Mr˙ President, agreeable to the request of the Congress, laid before them an Affidavit of Captain John Wanton, taken before Peter Bounetheau, J˙ P˙, November 6, 1775.

Which being read, is as follows:

"SOUTH-CAROLINA, Charlestown District.

"This day personally appeared before me, John Wanton, Captain of a sloop from Rhode-Island, who being duly sworn, sayeth: That on or about the twelfth of October last, he arrived in Rebellion Road, near Charlestown, in the Colony aforesaid, when Captain Thornbrough, of the Tamer sloop-of-war, caused his vessel to anchor under his stern, and caused him, the said deponent, to go on board the Cherokee, to speak with Lord William Campbell. That after the said Lord William Campbell had inquired into the deponent' s case, he told him, that by the late acts of Parliament his sloop was liable to be seized, and that he should, in discharge of his duty, send him to St˙ Augustine; this deponent apprehending in order to be condemned: And afterwards his mate informed him, that an officer from on board the Tamer privately acquainted him, the said mate, that Lord William Campbell had determined to send the deponent' s vessel to St˙ Augustine, in order to be condemned.
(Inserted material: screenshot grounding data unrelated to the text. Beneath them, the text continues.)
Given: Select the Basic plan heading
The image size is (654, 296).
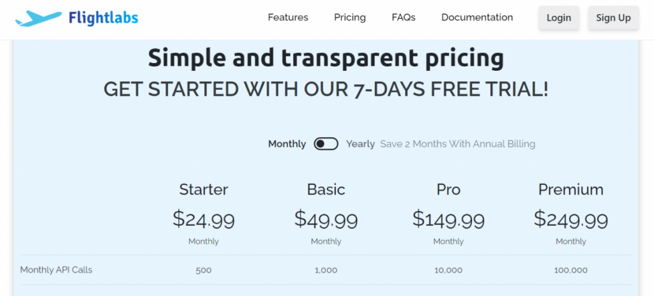Looking at the screenshot, I should tap(326, 189).
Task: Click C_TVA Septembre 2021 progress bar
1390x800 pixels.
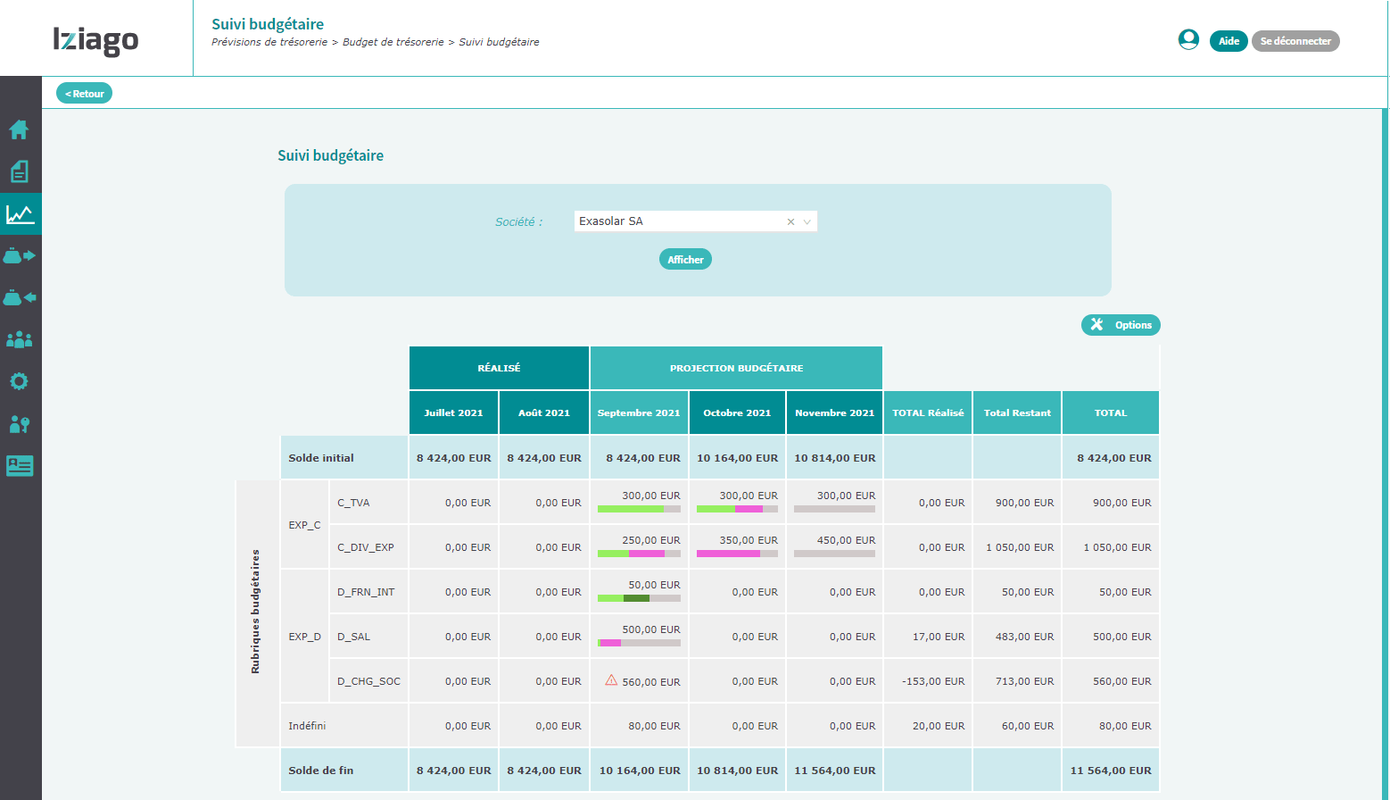Action: point(639,509)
"That the said Lord William Campbell, against the consent of the said deponent, caused an armed force to be put on board his vessel, to conduct her to St˙ Augustine. That Lord William Campbell did not make him, the deponent, a bearer of any letter to Governor Tonyn. That he, the deponent, never did tell Lord William Campbell that he had two landsmen on board, having in reality two good seamen and a boy, who were fully sufficient to guard his vessel. That on the passage towards St˙ Augustine, one Walker, who, by Lord William Campbell, was put on his, the deponent' s vessel, to command her, told him the deponent, that he had a letter from Lord William Campbell, to Governor Tonyn, with strict orders, that if he was in any danger of being taken by the Americans, he should be sure to sink the said letter in the sea, with two swivel bullets, which the said deponent saw, and which the said Walker told him had been delivered to him for that purpose. And the said Walker also told him, the deponent, that Lord William Campbell' s secretary had told him, that the letter was to desire that soldiers should be sent to Charlestown from St˙ Augustine. And further this deponent sayeth not. JOHN WANTON.

"Sworn before me, this 6th of November, 1775.

"PETER BOUNETHEAU, Justice of Peace."